Waking up at Grand Canyon over the last few days was surreal. With my foam pad under me, I was deliciously comfortable, and I awakened each morning to rapturous birdsong, the robins chirruping overhead in the Ponderosa pines, the woodpeckers knocking away as they hammered for bugs, ravens calling to each other as they spied over the campground below them, collaborating or contesting over which of them would be robbing any food left out in the open or scattering any aluminum foil crumpled into a fire ring. The exuberance of morning in the national park was delightful, and of course, part of that delight was simply that it wasn’t home.
But after that few days away, it’s so good to come home and be greeted by the chirps of my house finches, the whit-wheat of the curve-billed thrashers, the chatter of the cactus wrens and the distant cooing of mourning doves. It’s cloudy here and looks like we might get some monsoon rains today, which would be a blessing if it helps to break the heat. It was 111 degrees yesterday when I arrived home, and so the camping equipment that can stand the heat is still mostly packed in the car for me to unload before it gets too hot today.
I still have most of the other unpacking and reorganizing chores to do, so I’m glad that I left myself a day at home in which to do them. The plan for the day is to get that done in the morning, the tent unpacked and repacked properly, since at the campsite I stowed it away in its bag and then turned around and saw its fly still draped across a lawn chair like Mae West on a Victorian parlor sofa; the camp kitchen to be stowed inn its proper place in my garden shed after I have extracted the cast iron pans that I also use at home; places to find for the two new tarps I acquired at Grand Canyon after someone else had discarded them next to the trash container.

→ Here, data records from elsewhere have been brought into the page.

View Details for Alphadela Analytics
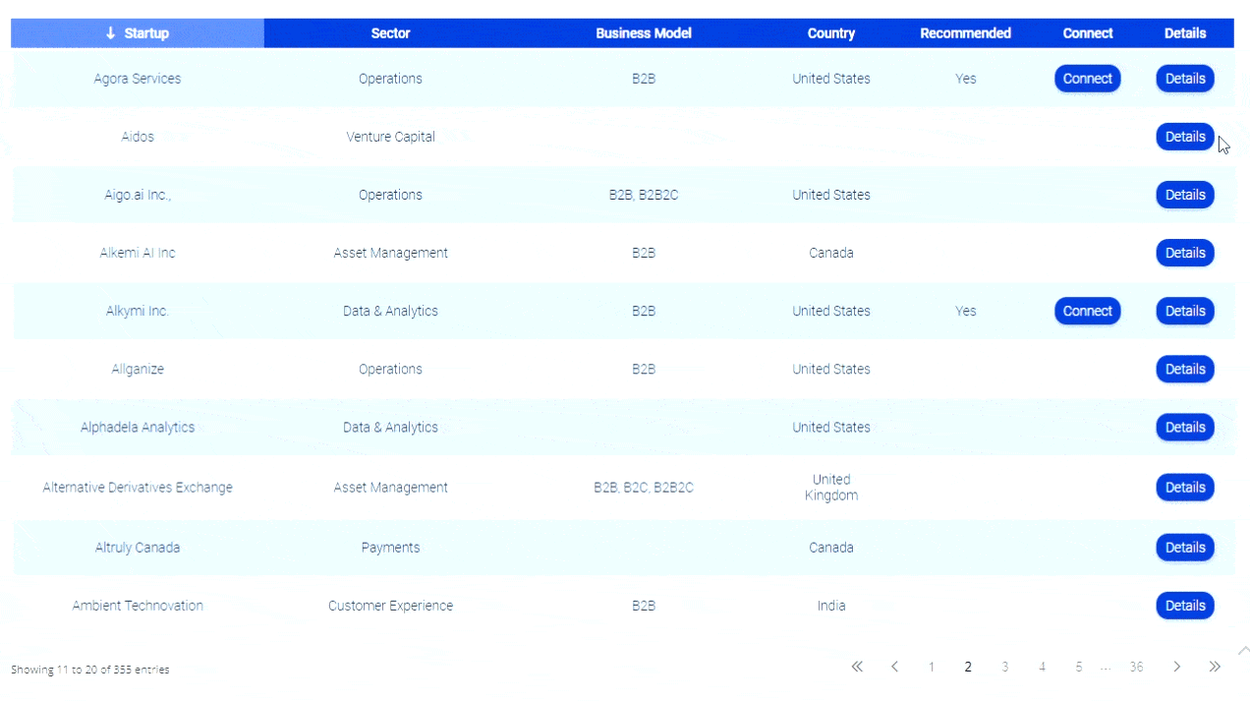 pos(1184,428)
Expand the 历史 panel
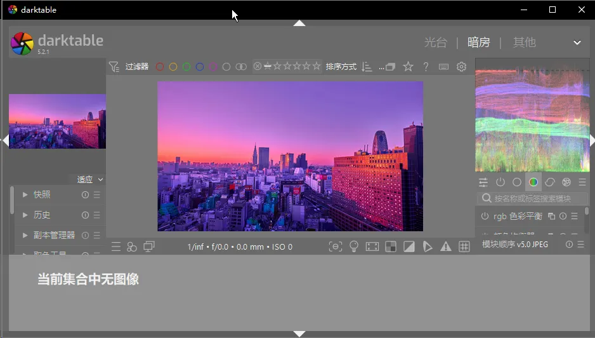 click(x=42, y=215)
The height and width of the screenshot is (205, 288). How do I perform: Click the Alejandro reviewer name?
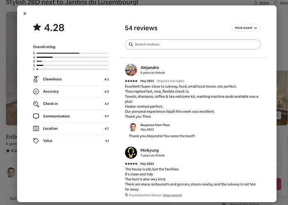point(149,68)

Then I’ll ease myself back into my real life – the one in which I’m not a casual camper who doesn’t really like going to bed smelling of smoke – I understand the allure of the campfire for others, but I’ll always bless whoever thought up both the charcoal briquet and the fuel-burning stove as better alternatives for actual cooking. By easing myself back into my real life, what I really mean is easing myself back into my working life. I am going off to Montana in a couple of weeks for a conference on bison, a topic about which I know next to nothing, and I need to study up. We’ll be talking about bioregenerative agriculture, and what I know about that so far is merely that it’s supposed to be good for the land if the soil is turfed up by the hooves of nomadic herds of large ungulates, and that modern bison ranching involves intensive management to simulate what those animals would have done in the prehistoric wild. I know that it’s being thought that, if it’s managed this way, the prairies sequester carbon, which is a help in the fight against climate change. But that’s all I know, and it’s not enough.

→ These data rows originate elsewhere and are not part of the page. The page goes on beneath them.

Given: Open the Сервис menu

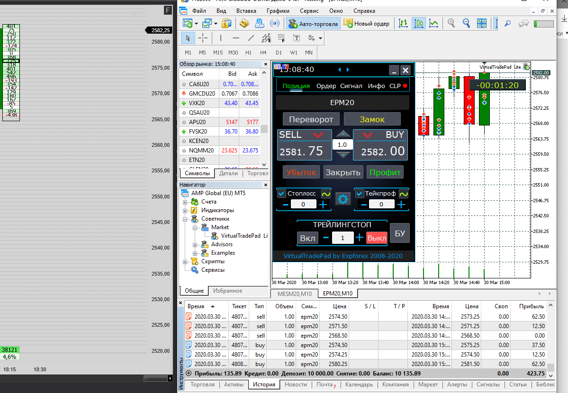Looking at the screenshot, I should point(309,11).
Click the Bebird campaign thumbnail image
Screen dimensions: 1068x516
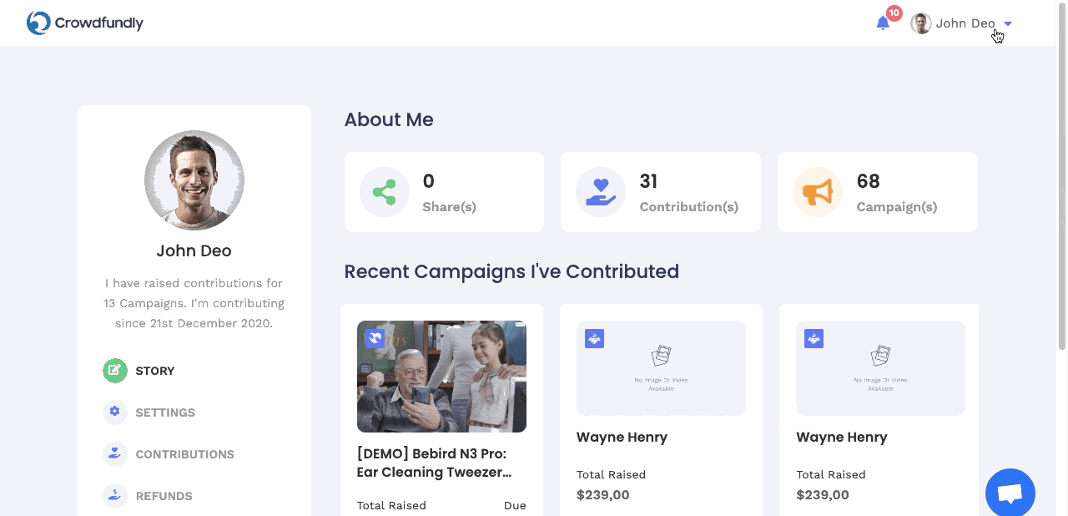[x=441, y=377]
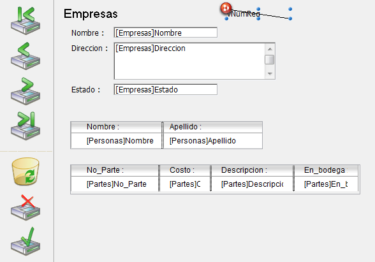Click the red badge on vNumRec object
Image resolution: width=375 pixels, height=262 pixels.
tap(226, 8)
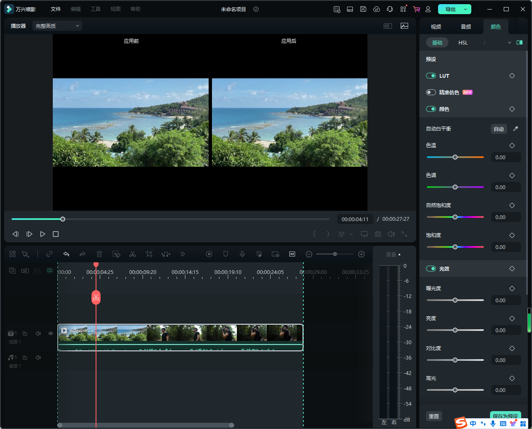Image resolution: width=532 pixels, height=429 pixels.
Task: Switch to the 音频 tab
Action: (466, 27)
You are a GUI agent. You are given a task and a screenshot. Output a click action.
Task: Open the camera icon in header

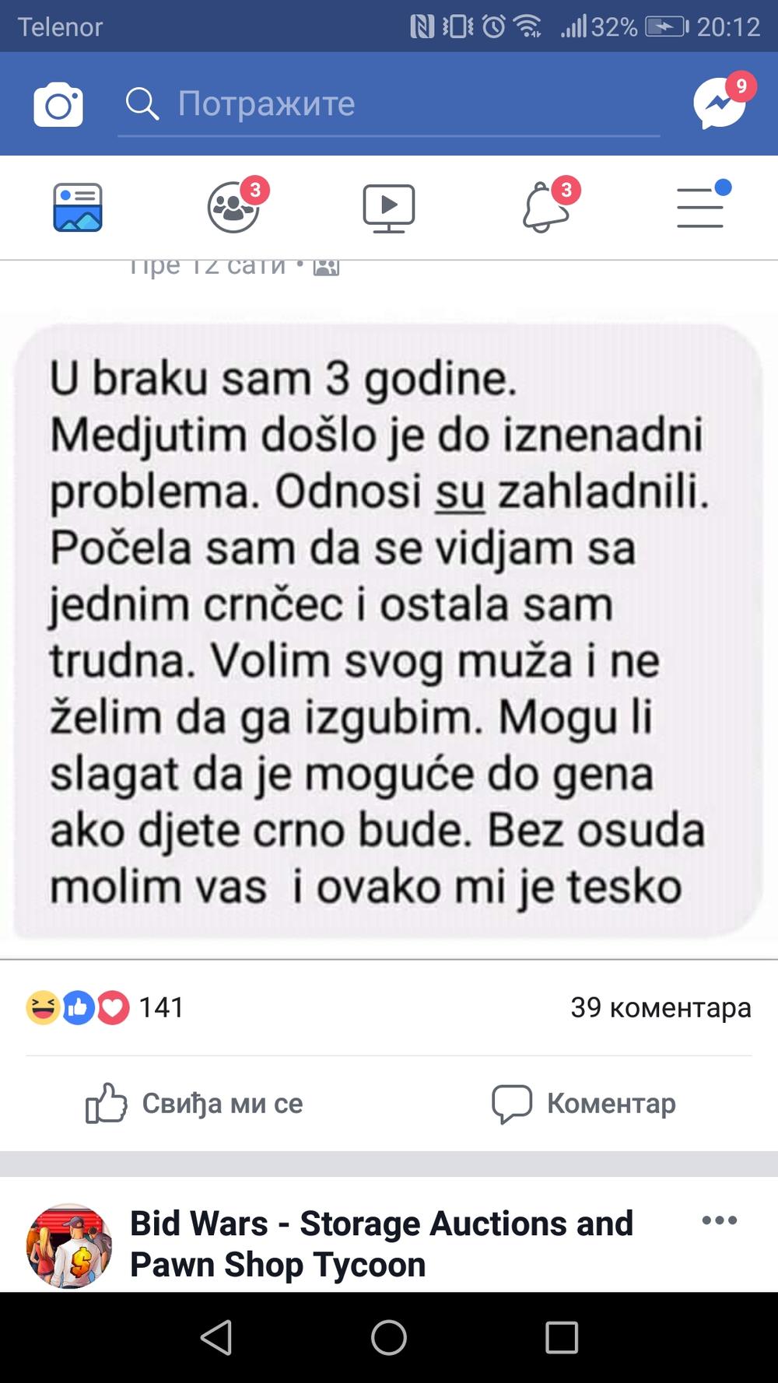coord(58,104)
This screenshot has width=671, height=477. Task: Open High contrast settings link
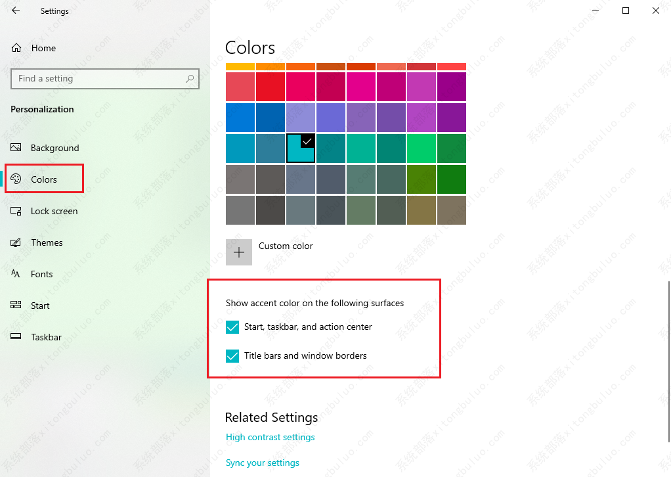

The chance to take a day and do some research is why I left the Grand Canyon and the relative coolness of northern Arizona a day earlier than I really had to. My plan now is simply to find the research materials I need on the Internet, print them out, and take them with me when I leave for New York on Friday so that I can read it all on the plane on the way there.

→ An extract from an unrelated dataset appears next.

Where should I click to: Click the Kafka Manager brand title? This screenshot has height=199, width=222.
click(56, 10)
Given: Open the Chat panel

Thus I manage my life as an urban dweller who’s interested in rural life, the agriculture that provides the food resources that make the cities I love and my life in them possible. I am a spiritual descendant of Thomas Jefferson in that way, although I hope without the moral deficit that allowed him simply to overlook the gross inhumanity of slavery and all that implied. I’m referring simply to his deep interest in agriculture and the natural world folded into a life of urban sophistication. Mercifully, the moral ambiguities there are not a problem that I have to deal with today. Today is for tidying away the camping gear and using the Internet to learn about bison.